*** Block opens ***
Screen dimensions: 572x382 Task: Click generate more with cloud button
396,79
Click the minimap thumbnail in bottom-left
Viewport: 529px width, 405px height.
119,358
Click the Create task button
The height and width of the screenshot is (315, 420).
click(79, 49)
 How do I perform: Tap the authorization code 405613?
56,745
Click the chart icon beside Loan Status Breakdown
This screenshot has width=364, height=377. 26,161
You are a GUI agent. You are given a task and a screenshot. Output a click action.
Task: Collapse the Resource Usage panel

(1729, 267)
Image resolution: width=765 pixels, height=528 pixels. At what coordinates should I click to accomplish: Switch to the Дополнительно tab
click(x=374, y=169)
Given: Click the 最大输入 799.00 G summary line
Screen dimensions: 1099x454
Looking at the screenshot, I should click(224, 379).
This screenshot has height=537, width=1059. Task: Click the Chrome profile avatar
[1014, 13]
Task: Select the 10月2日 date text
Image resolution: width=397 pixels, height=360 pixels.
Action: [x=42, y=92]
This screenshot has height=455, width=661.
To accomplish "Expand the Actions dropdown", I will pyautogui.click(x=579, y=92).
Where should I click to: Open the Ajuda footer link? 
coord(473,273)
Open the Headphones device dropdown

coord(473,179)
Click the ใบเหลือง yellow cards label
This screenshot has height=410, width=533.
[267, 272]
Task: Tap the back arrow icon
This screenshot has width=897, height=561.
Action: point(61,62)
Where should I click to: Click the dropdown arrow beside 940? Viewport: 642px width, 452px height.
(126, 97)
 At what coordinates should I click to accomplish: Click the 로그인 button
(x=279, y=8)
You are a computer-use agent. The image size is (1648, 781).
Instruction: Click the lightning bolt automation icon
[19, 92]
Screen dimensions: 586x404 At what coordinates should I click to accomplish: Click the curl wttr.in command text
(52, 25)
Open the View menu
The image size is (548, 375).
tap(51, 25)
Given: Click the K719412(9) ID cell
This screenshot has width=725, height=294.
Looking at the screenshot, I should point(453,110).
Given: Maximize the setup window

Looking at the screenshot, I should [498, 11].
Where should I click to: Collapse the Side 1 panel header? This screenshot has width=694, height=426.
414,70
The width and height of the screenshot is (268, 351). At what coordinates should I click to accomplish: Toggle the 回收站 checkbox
*** Block closes ***
:: ASSIGNMENT ::
Wherever the string "agent" appears in the records above, copy the line it sits in.

:: ANSWER TO THIS PROBLEM ::
You are a GUI agent. You are given a task and a screenshot. Output a click action.
You are a computer-use agent. The image size is (1648, 781).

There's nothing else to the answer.